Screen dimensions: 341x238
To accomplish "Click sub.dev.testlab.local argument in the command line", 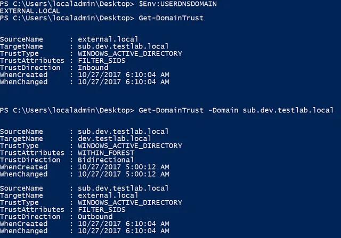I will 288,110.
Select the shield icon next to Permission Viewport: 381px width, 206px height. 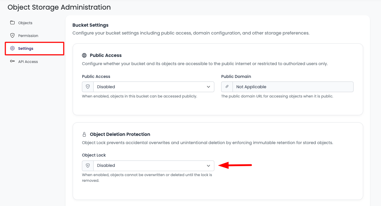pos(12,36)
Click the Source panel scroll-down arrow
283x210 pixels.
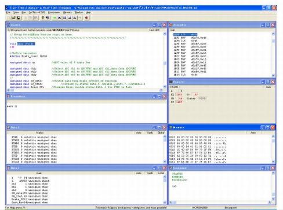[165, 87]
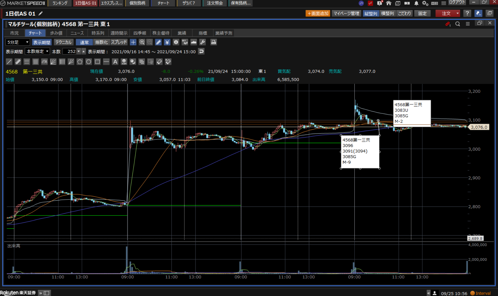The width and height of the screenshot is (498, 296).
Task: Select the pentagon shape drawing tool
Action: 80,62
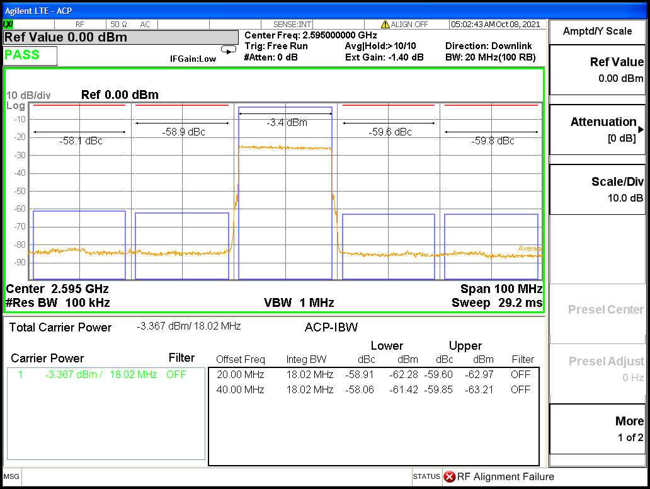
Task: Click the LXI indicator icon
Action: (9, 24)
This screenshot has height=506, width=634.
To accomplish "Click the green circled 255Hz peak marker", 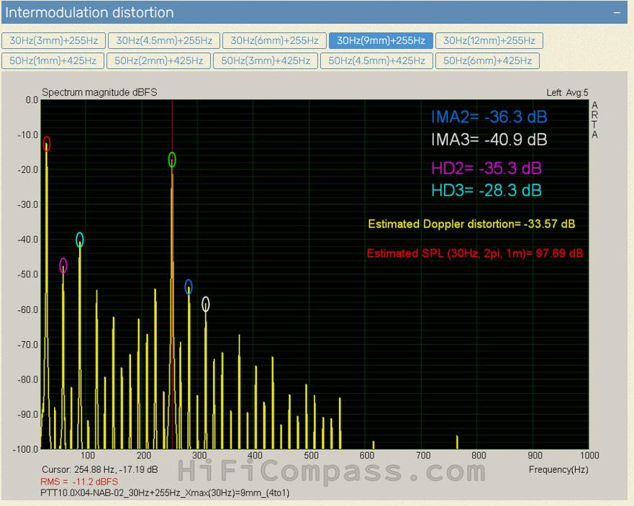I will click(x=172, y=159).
------------------------------------------------------------------------
• _REQUIRED WORK_
Above are records; write out the lines from the one with "Click the Source panel scroll-down arrow" down to the one with "This screenshot has height=506, width=634.", exactly, leaving the pictures out.

• _RESPONSE AREA_
Click the Source panel scroll-down arrow
283x210 pixels.
[165, 87]
The width and height of the screenshot is (498, 296).
Task: Select the pentagon shape drawing tool
Action: 80,62
Task: Click the LXI indicator icon
Action: (9, 24)
This screenshot has height=506, width=634.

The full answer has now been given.